When government sleeps, chaos thrives—this adage is playing out on India’s streets. Stray dogs, abandoned cows, and aggressive monkeys have turned our neighbourhoods and lanes into battlegrounds, while government agencies, lacking coordination, remain mere spectators.
India’s roads are not just echoing with vehicle horns but are also teeming with creatures ready to turn pedestrians and cyclists into victims. Drivers must stay alert at every turn—whether it’s a stray dog darting across, cattle roaming, or aggressive monkeys hanging from electric poles. This daily hazard is neither a divine curse nor a legacy of Indian culture—it is a direct result of administrative slumber and the ‘passing the buck’ mentality among responsible agencies.
On August 11, the Supreme Court, alarmed by rising rabies cases and over 35,000 dog bite incidents in the first half of the year, ordered all stray dogs in Delhi-NCR to be relocated to shelters within eight weeks. The decision sounds like a drop in the ocean. Delhi has 8–10 lakh stray dogs, and shifting them overnight is neither feasible nor practical—municipal corporations lack both infrastructure and funds.
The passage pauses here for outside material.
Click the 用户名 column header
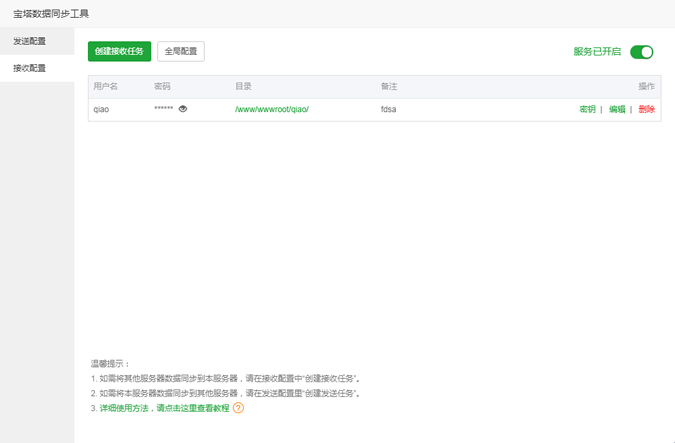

India has over six crore stray dogs—37 per cent of the world’s total. Delhi alone records around 2,000 dog bite cases daily, with children and the elderly being the most vulnerable. Rabies claims thousands of lives annually, yet the Animal Birth Control program is as effective as ‘a pinch of salt in a camel’s mouth’—underfunded, sporadic sterilisation drives, and incomplete vaccination.
The roads of Uttar Pradesh, Rajasthan, and Madhya Pradesh have become ‘all-you-can-eat buffets’ for abandoned cows, leading to deadly accidents and endless traffic jams. While cow protection laws exist, the lack of rehabilitation schemes forces farmers to abandon unproductive cattle. The government assumed the problem would vanish, but it only worsened.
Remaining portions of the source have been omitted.